__QUESTIONS SUR L'EXTRAIT__
[1] D'après le texte sur l'IA chez Carrefour, sur quelles technologies l'enseigne s'est-elle appuyée pour créer Hopla ?
[2] Prolongez le texte sur l'IA chez Carrefour à partir de sa dernière phrase.

__PASSAGE DU TEXTE__
^^^^^^^^^^^^^^^^

L’intelligence artificielle n’est pas un sujet nouveau mais, récemment, l’IA dite générative l’a vulgarisée auprès du public. Carrefour a monté un département dont la volonté, explique Nicolas Safis, directeur de l’innovation de l’enseigne, est de « se saisir de toutes les innovations ». L’enseigne a utilisé l’IA générative pour développer Hopla, un robot de conseil pour faire ses courses sur le site de l’enseigne. Carrefour s’est appuyée sur les technologies d’OpenAI, et notamment GPT4. « La nouveauté, c’est le langage naturel. On peut lui poser des questions comme si on parlait à un humain ou lui écrire avec des fautes d’orthographe », note Nicolas Safis. Fidèle à sa raison d’être, la transition alimentaire pour tous, Carrefour a aussi appris à son chatbot à proposer des fruits et des légumes de saison quand le client l’interpelle sur des idées de menus. L’IA générative est également utilisée pour enrichir les fiches produit et pour automatiser certaines tâches à faible valeur ajoutée. « Nos acheteurs perdent beaucoup de temps pour rédiger des appels d’offres. L’IA doit leur permettre d’en regagner pour se consacrer à leur cœur de métier, la négociation », explique Nicolas Safis. Lors du salon VivaTech en juin dernier, Carrefour a aussi présenté une plateforme développée avec Google, qui permet de générer, grâce à l’IA, des campagnes marketing. Dans un autre domaine, l’enseigne teste aussi, à Saclay, en région parisienne, un service de drive mobile qui repose sur une navette entièrement autonome.

^^^^^^^^^^^^^^^^

Données tirées d'une collection:

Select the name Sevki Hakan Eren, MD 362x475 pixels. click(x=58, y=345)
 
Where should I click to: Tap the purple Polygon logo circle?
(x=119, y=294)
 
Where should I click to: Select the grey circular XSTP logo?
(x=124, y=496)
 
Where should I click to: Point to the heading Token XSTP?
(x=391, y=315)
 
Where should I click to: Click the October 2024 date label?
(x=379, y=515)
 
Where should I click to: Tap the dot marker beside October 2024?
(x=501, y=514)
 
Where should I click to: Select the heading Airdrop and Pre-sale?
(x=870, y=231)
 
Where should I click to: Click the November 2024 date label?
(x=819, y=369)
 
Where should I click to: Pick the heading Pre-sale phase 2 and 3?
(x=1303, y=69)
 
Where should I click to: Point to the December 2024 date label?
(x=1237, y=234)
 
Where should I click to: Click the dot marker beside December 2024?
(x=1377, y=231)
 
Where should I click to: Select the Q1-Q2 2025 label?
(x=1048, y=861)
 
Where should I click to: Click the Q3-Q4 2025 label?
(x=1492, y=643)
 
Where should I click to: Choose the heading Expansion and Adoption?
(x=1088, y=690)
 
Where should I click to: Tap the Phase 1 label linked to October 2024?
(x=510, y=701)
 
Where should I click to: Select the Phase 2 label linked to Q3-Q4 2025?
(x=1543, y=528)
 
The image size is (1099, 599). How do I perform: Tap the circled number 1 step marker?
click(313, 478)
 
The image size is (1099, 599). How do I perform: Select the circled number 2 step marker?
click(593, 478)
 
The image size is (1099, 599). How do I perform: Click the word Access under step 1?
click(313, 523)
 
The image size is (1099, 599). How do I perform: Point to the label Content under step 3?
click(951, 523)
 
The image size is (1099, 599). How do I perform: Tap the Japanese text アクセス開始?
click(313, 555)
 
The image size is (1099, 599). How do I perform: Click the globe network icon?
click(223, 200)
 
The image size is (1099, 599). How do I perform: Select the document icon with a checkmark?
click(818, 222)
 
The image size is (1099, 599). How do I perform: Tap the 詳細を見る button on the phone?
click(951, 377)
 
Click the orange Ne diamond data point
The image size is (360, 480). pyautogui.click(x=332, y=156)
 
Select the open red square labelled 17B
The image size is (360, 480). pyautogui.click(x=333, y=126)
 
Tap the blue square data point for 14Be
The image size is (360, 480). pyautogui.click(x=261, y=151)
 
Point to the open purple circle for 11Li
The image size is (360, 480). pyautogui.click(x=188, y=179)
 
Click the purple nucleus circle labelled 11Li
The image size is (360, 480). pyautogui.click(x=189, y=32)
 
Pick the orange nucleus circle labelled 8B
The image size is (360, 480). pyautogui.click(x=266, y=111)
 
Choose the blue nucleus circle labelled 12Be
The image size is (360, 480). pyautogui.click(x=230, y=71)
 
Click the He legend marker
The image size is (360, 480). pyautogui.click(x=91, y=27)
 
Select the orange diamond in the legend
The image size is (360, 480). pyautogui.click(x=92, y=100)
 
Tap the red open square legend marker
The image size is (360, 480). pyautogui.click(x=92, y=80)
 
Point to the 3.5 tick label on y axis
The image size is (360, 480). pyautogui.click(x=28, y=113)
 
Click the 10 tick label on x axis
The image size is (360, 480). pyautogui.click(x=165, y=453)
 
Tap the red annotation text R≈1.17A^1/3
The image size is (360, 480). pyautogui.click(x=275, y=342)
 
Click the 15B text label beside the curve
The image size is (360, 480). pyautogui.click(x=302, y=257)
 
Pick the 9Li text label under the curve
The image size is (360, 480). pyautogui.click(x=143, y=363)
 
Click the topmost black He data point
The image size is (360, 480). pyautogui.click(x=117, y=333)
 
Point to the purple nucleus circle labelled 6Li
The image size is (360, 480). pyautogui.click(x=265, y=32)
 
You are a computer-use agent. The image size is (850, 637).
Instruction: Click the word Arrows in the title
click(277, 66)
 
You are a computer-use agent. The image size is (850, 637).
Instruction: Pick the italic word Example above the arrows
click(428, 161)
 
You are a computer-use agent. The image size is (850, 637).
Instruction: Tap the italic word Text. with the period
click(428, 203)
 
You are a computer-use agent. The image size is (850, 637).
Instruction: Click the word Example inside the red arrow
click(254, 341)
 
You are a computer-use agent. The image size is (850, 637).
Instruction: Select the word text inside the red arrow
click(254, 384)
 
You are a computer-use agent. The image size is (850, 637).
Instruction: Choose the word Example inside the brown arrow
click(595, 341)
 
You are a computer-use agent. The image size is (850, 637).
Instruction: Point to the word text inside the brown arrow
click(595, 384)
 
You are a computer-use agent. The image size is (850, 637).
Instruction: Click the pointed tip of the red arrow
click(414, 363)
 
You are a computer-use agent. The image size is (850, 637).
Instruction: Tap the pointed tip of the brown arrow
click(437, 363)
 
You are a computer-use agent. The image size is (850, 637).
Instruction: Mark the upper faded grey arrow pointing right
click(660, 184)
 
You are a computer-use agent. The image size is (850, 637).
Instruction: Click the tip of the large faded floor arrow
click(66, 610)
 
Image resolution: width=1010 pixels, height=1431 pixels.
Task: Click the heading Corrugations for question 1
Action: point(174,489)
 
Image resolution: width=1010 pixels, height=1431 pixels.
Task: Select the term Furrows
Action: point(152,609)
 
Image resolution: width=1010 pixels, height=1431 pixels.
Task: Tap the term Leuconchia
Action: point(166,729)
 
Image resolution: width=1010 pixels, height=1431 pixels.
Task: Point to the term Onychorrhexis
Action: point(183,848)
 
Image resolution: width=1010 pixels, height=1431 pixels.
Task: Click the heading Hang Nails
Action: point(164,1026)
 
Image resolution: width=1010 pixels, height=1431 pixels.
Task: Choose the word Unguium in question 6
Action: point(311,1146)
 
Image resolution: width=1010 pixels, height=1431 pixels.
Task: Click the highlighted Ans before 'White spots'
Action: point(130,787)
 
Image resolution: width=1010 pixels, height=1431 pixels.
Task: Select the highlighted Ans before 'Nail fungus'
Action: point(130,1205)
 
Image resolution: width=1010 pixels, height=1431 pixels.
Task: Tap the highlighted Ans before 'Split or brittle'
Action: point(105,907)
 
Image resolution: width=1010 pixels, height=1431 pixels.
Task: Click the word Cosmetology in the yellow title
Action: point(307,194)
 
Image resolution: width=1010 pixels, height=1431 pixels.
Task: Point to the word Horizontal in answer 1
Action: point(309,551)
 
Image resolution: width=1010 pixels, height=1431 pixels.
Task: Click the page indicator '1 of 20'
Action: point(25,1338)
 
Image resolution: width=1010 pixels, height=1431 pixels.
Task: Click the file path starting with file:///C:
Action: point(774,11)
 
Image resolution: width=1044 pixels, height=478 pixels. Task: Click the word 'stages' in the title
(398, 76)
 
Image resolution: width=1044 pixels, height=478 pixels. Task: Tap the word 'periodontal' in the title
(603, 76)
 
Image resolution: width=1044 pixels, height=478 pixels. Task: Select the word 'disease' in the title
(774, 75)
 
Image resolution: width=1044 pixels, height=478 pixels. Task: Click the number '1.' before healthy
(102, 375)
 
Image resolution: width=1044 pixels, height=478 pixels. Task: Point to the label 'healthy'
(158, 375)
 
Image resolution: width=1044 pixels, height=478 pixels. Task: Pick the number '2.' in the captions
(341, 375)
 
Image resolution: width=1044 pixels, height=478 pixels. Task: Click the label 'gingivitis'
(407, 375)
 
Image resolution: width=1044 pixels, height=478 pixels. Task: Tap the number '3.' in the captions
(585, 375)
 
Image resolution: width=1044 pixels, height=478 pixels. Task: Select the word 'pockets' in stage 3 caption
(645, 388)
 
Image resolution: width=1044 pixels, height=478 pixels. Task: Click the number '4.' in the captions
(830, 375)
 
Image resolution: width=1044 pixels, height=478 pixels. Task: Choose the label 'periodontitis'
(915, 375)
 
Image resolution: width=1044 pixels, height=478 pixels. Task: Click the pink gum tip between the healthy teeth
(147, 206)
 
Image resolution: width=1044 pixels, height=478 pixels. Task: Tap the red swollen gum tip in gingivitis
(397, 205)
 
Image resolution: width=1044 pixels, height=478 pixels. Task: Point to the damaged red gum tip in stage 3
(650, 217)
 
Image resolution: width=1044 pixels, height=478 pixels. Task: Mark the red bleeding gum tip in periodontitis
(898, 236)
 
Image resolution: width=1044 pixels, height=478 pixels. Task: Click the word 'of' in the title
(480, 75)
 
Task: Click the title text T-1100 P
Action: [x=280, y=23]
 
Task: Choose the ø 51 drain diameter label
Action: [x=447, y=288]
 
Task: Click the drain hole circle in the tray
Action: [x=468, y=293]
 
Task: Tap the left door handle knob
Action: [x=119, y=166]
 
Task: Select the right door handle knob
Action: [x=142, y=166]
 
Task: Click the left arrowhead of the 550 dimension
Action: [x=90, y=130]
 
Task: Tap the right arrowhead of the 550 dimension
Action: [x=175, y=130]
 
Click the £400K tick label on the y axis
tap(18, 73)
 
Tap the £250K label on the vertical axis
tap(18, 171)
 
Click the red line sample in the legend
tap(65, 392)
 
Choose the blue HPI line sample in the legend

^^^^^^^^^^^^^^^^

__RÉPONSES PAR NUMÉRO__
[1] Sur les technologies d'OpenAI, notamment GPT4.

[2]
Chariots connectés

En matière d’innovations, les risques sont toutefois nombreux, à commencer par celui de dérouter la clientèle quand on remplace l’humain par des machines. « On est allé trop fort et trop tôt sur la partie encaissement automatique. Il faut remettre du service si on veut faire revenir les clients avec de gros charriots de courses », reconnaissait récemment Magali Daubinet, directrice générale des enseignes Casino. Depuis ce constat, le groupe teste dans certains supermarchés le retour aux caisses traditionnelles. Quand le client est livré à lui-même, un autre risque se profile : le vol. Pour y remédier, il faut parfois élever le niveau de la technologie elle-même. À Villeneuve-Loubet, près de Nice, la société Knap a par exemple développé un chariot connecté dernière génération équipé d’une caméra. Grâce à celle-ci, le client qui scanne une bouteille de vin à 5 euros avant de la remplacer dans son chariot par un grand cru à 50 euros est signalé à un employé situé à la borne de paiement. Mais si le client n’a rien à se reprocher, il ne risque aucun contrôle et passe en quelques secondes à la caisse. L’hypermarché E. Leclerc voisin, à La Colle-sur-Loup, s’est équipé de 40 de ces chariots cet été. « Les distributeurs essaient de trouver l’équilibre entre l’amélioration de l’expérience client et la garantie que tout soit payé », remarque Dylan Letierce, cofondateur de Knap.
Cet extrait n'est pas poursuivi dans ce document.